YANG HARUS DIKERJAKAN:
Jawablah tiga pertanyaan berikut berdasarkan teks tentang pemeriksaan asumsi model.
(a) Berapa nilai D yang dihasilkan uji Kolmogorov-Smirnov pada model pertama?
(b) Berapa nilai dU yang ditetapkan dalam kode?
(c) Tes apa yang disebut untuk pemeriksaan lebih lanjut setelah lekukan pada garis merah terlihat?

SUMBER:
- - - -

Kita juga dapat mengecek pada model pertama apakah sebelumnya sudah terdistribusi normal atau belum.
ks.test(error, "pnorm", 0, sd(residuals(model)))
##
## Asymptotic one-sample Kolmogorov-Smirnov test
##
## data: error
## D = 0.45656, p-value < 2.2e-16
## alternative hypothesis: two-sided
Ternyata pada model pertama, data tidak terdistribusi normal, oleh karena itu mentransformasi model adalah langkah yang tepat.
Selanjutnya kita dapat memeriksa apakah model memiliki autokorelasi dengan menggunakan syntax berikut.
plot(log.model, 1)
Ada sedikit lekukan pada garis merah (smooth line), tapi tidak terlalu kuat. Ini mungkin menunjukkan sedikit non-linearitas, oleh karena itu diperlukan pemeriksaan lebih lanjut, seperti menggunakan tes Durbin-Watson.
n<-dim(marketing)[1]
r<-cor(error[-1], error[-n])
DW<-2*(1-r)
DW
## [1] 1.819105
dU<-1.778
if(DW>dU && DW<4-dU){
cat("No Autocorrelation, DW =", DW)
} else {
cat("Autocorrelation exists, DW =", DW)

- - - -

DATA TERSEDIA:

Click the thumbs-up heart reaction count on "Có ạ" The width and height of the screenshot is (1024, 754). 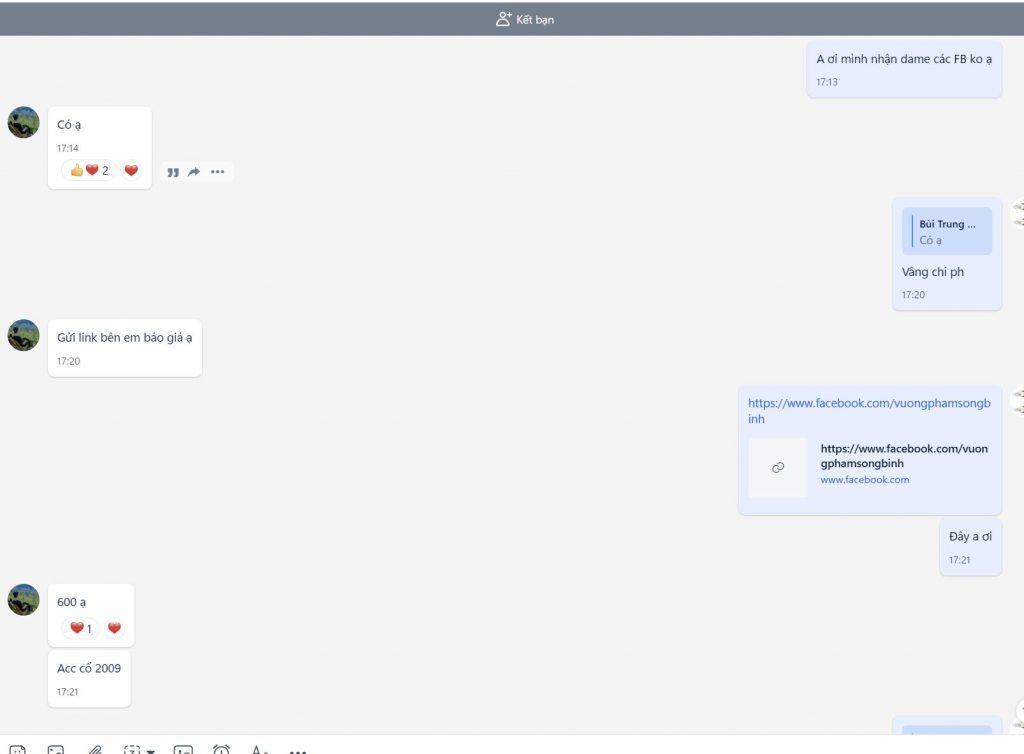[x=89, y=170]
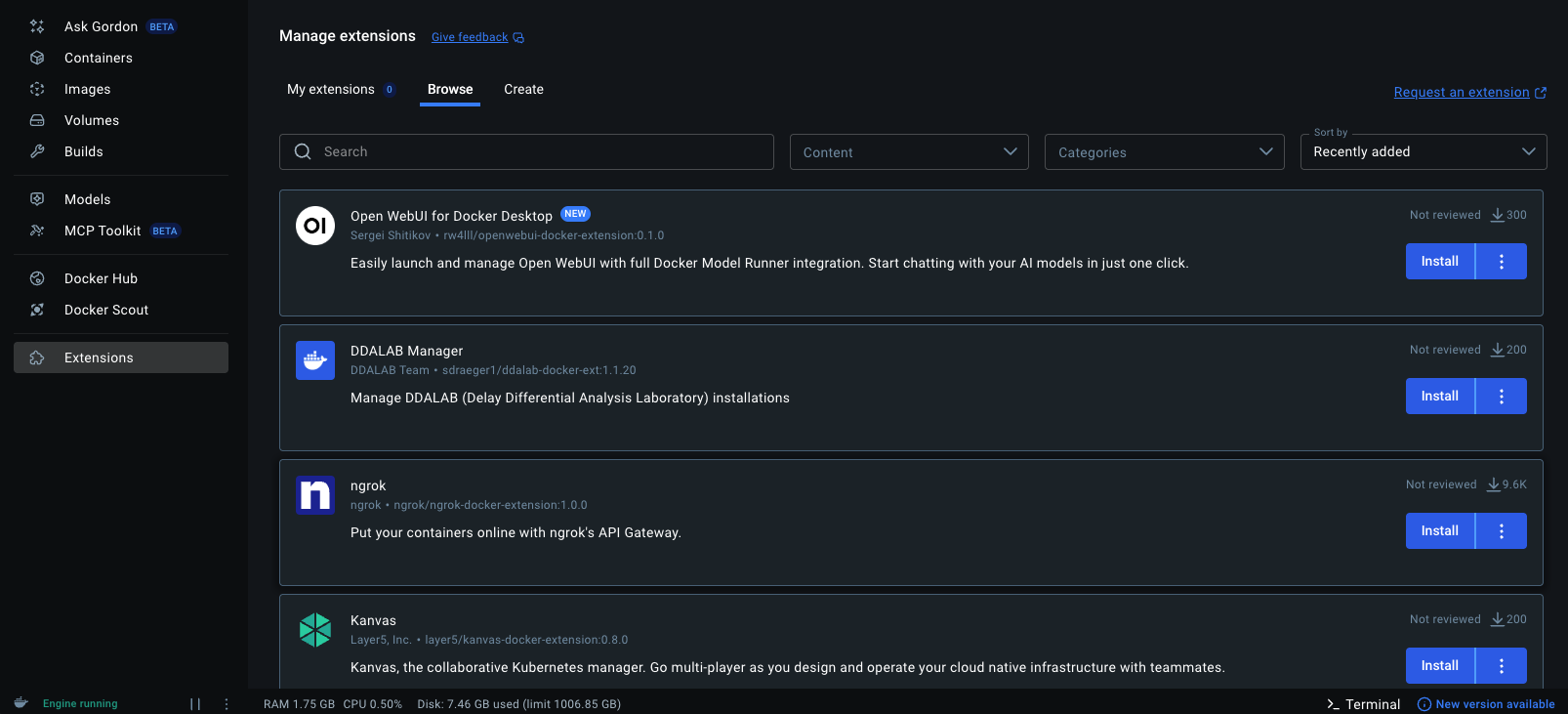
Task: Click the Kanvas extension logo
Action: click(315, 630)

- - - -

PENYELESAIAN TUGAS:
(a) 0.45656
(b) 1.778
(c) Tes Durbin-Watson